Referring now to step 653, one or more of the electrical properties
measured at step 643, the thermal properties measured at step 643,
and the fluid properties (e.g. viscosity as a function of
temperature) measured at step 650, may be used in a formation model
for determining if the fluid may be recovered by a heating process.
In particular, the energy, the time or the power required for
mobilizing the oil in a given volume of formation may be estimated.
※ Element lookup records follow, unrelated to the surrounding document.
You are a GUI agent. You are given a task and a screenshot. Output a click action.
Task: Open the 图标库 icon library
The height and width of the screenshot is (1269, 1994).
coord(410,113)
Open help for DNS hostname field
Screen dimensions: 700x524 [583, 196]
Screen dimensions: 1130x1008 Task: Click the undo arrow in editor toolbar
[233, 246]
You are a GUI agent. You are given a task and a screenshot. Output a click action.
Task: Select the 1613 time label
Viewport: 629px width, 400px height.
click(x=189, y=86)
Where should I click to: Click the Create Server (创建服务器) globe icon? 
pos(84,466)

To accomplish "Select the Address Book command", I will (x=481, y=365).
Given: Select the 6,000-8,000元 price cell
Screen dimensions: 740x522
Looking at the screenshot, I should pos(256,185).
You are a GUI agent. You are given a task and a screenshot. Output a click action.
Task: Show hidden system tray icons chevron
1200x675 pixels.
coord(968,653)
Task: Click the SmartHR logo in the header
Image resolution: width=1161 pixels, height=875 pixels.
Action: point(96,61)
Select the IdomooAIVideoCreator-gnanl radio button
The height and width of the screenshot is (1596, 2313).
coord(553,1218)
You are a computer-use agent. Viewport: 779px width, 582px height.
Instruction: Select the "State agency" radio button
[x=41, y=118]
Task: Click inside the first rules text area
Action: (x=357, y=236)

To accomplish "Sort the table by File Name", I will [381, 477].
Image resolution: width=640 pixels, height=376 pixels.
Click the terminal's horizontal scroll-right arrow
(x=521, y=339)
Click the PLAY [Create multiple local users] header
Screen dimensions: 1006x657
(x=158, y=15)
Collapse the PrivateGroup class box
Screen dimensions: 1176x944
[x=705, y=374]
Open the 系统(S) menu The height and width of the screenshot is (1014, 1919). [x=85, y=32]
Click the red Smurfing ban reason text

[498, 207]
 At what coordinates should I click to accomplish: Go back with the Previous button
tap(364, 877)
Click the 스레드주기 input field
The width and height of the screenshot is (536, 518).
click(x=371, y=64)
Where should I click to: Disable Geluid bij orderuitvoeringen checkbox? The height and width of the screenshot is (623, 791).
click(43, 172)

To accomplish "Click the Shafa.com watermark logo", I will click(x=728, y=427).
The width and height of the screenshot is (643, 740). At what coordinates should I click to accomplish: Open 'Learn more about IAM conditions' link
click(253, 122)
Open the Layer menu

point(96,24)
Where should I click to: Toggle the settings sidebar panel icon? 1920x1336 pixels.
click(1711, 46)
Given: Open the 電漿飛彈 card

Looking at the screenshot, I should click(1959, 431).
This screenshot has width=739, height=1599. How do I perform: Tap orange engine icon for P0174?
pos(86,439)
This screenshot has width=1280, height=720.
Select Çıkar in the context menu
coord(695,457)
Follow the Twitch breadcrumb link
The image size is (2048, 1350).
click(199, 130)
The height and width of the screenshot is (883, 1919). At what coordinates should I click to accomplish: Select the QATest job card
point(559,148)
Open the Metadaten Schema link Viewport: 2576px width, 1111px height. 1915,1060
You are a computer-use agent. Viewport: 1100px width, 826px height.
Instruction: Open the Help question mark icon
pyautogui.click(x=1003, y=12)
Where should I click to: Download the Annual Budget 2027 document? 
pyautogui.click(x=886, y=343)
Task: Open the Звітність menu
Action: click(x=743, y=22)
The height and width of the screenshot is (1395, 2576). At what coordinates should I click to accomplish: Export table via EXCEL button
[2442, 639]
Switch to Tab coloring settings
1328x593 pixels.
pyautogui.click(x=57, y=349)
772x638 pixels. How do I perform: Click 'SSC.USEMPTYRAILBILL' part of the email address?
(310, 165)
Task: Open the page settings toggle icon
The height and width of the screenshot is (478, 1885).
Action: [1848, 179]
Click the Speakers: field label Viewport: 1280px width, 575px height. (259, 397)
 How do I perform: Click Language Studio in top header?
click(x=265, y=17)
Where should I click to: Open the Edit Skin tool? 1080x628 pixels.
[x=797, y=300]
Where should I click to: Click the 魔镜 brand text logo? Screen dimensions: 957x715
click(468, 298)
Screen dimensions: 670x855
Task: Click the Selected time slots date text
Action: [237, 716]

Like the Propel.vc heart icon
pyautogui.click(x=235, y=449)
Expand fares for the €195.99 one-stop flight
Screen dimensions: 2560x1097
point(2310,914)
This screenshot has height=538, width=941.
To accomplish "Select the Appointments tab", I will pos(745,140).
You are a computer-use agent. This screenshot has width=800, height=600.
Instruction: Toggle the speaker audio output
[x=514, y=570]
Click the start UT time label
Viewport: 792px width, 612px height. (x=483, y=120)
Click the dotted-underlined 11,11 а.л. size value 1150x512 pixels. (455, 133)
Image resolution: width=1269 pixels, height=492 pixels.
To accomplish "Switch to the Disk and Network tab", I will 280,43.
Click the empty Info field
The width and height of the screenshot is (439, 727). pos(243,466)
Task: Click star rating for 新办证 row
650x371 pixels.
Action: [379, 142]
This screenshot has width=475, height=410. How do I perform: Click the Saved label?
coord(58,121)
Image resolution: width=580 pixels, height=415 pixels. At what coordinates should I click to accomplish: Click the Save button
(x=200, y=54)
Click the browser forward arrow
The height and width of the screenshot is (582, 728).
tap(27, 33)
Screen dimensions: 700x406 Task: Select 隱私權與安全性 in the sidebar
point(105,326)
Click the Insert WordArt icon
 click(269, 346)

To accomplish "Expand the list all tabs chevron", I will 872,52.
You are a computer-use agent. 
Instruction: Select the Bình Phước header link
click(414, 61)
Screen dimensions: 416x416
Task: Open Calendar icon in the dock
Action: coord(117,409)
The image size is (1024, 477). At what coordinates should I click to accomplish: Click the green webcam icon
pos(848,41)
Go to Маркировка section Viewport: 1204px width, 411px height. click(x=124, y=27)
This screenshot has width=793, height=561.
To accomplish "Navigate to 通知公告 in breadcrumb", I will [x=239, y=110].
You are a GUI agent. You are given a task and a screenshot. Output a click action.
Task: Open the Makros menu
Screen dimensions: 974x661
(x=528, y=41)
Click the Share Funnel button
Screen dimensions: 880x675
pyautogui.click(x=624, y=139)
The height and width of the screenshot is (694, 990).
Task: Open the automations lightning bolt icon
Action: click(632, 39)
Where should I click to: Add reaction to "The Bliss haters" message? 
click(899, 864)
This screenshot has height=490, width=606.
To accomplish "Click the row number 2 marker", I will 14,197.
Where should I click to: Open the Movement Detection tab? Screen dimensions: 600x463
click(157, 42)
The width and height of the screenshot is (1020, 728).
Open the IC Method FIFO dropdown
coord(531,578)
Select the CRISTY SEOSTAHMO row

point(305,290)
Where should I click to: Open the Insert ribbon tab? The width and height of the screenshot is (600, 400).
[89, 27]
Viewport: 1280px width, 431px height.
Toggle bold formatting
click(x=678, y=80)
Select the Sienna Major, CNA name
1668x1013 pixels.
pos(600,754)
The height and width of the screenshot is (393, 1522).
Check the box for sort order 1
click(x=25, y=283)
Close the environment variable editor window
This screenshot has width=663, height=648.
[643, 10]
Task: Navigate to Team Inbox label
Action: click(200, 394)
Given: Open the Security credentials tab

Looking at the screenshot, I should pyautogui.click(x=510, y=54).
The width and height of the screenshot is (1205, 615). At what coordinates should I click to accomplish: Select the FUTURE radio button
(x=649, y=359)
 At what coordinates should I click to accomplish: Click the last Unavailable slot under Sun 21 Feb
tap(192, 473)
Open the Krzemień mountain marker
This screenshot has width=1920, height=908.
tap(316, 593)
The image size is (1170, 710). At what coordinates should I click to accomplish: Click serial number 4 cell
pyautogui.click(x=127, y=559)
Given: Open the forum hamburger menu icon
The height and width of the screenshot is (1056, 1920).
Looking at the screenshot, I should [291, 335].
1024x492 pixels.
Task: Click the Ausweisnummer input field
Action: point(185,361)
Temperature profiles in the formation may further be estimated and
the maximum temperature may be compared to the temperature at which
irreversible change may occur in the formation fluid (e.g. oil
cracking). Thus, the viability of large scale production scheme or
the feasibility of a conventional sampling assisted with heat
delivered to the formation may be estimated. In particular, it may
be determined if the tool assembly command enough power for
mobilizing a sufficient volume of hydrocarbon. Also, it may be
determined if the heating process may lead to sampled hydrocarbon
whose chemical composition is not representative of the hydrocarbon
in the reservoir, e.g. if thermal cracking has occurred prior to
sampling. At step 663, a sampling operation determined at least in
part from the analysis of the recovery process detailed above may
be performed with tools conveyed in the same tool assembly as the
coring tool or otherwise.
If desired the method of FIG. 11 may include preserving the core at
step 646. Preserving the core may be achieved with refrigerating
the core, sealing the core or a combination of sealing and
refrigerating. Other preservation methods may be used in addition
to the preservation methods described above. For example, a buffer
fluid may be provided between the core and the core holder, usually
prior to sealing the core holder. Examples of buffer fluids include
gels, cements, and polymers. Thus, the reservoir fluids trapped in
the pores of the cores at the time the core was formed may remain
in the core as the core is brought back to the earth surface.
At step 656, the cores are brought to the earth surface. In some
cases, temperature sensors are used to monitor a temperature in
storage sections of the tool assembly and may sense the temperature
of the core or the fluid samples. The temperature may be used for
controlling the heat pump and/or the refrigerant fluid pump
conveyed in the tool assembly, for example to achieve a desired
temperature as the samples are retrieved from the wellbore.
At step 666, the core and/or the fluid disposed therein may be
analysed to determine one or more properties of the formation
and/or the formation fluid.
In any case, if more samples are desired, the assembly is moved to
another depth and the process repeats for another zone of potential
interest. At some point all of the desired samples will have been
obtained. After all of the samples have been obtained, the assembly
will be brought up to the surface. Captured fluids and/or cores may
be analyzed at the well site, or packaged, preserved, and
transported to a laboratory for other analysis. An analysis report
or log may be provided, including a wellbore identification, the
depth at which the samples were captured and corresponding physical
properties of the samples measured downhole and/or uphole.
There have been described and illustrated herein several
embodiments of methods and apparatus for obtaining representative
downhole samples of heavy oil and/or bitumen. While particular
embodiments of the invention have been described, it is not
intended that the invention be limited thereto, as it is intended
that the invention be as broad in scope as the art will allow and
that the specification be read likewise. It will therefore be
appreciated by those skilled in the art that yet other
modifications could be made to the provided invention without
deviating from its spirit and scope as claimed.